The biggest difference between financial accounting and management accounting is the intended user: financial accounting is used to inform people outside your company; management accounting is used only by insiders, to make critical business decisions. Where financial accounting looks at the big picture, management accounting concentrates on the details. Unlike financial accounting, management accounting isn't subject to external rules and regulations; reports don't have to be in a prescribed format, and they can contain information relevant only to the particular issue at hand.
While the basic information is the same, the way it's used is very different. For example, rather than looking at the total cost of goods manufactured (for a manufacturing company), a management accounting report might focus on getting to the unit cost of manufacturing each product. Detailed information like that is critical to your business plans, including seeking ways to control costs.

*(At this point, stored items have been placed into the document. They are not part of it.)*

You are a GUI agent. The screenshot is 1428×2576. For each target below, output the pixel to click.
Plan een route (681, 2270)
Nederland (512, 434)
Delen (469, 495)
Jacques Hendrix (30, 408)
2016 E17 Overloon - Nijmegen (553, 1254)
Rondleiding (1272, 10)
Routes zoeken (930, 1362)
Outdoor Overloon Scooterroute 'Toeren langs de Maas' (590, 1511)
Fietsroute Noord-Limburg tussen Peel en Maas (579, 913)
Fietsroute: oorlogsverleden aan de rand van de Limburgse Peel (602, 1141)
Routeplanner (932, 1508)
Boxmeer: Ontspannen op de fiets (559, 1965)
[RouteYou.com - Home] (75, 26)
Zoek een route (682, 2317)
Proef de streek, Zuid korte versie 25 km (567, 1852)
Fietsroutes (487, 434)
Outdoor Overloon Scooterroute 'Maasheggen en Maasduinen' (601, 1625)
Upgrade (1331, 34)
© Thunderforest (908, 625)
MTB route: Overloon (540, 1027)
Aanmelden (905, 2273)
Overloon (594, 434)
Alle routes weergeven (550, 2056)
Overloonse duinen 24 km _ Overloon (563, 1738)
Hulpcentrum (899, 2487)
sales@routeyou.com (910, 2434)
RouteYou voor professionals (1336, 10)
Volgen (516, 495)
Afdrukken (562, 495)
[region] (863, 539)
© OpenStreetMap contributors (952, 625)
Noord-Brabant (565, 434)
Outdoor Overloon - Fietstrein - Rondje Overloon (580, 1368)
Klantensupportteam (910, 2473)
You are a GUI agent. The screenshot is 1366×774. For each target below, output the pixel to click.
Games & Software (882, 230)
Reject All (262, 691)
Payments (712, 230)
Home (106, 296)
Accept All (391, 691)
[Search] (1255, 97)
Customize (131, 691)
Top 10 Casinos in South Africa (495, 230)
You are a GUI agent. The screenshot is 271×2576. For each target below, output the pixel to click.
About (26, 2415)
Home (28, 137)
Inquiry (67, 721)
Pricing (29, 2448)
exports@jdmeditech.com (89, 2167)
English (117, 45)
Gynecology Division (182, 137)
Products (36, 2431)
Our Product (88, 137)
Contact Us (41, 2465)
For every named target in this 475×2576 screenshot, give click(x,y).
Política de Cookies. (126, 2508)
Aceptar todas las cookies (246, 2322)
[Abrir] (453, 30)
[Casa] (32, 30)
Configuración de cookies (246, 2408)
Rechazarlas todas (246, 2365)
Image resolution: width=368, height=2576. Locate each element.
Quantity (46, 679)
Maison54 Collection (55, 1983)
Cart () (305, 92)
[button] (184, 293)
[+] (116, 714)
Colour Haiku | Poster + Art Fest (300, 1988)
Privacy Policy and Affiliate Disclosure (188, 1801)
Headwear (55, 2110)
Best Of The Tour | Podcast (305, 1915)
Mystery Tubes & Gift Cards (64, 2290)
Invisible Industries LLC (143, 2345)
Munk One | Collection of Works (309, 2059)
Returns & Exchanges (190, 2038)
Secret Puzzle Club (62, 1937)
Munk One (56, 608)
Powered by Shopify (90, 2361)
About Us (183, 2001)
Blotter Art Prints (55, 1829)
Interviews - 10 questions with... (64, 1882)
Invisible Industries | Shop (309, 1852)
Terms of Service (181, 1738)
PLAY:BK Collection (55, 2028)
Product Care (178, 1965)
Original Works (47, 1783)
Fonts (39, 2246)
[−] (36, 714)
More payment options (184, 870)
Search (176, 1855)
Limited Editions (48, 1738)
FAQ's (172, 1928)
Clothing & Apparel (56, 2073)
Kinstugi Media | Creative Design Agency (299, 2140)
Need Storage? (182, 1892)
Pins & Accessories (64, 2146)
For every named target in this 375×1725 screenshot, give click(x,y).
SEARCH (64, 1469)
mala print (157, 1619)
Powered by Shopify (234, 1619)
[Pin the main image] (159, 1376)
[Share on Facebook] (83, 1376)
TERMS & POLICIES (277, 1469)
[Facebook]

Management accounting isn't solely concerned with cutting costs, though that's the picture most people get when they think about this branch of accounting. Other areas of importance to management accounting include things such as quality control, optimal inventory management, improving efficiency and productivity, and scheduling major purchases.
Management accounting reports often contain multiple scenarios, allowing you to see the impact of different decision alternatives. Since the information is all geared to a specific purpose, these reports can be more useful than the standard financial fare in helping you move forward with new ideas. For example, if you are trying to cut costs, you can create pro formas to show the impact of different cost changes on your bottom line.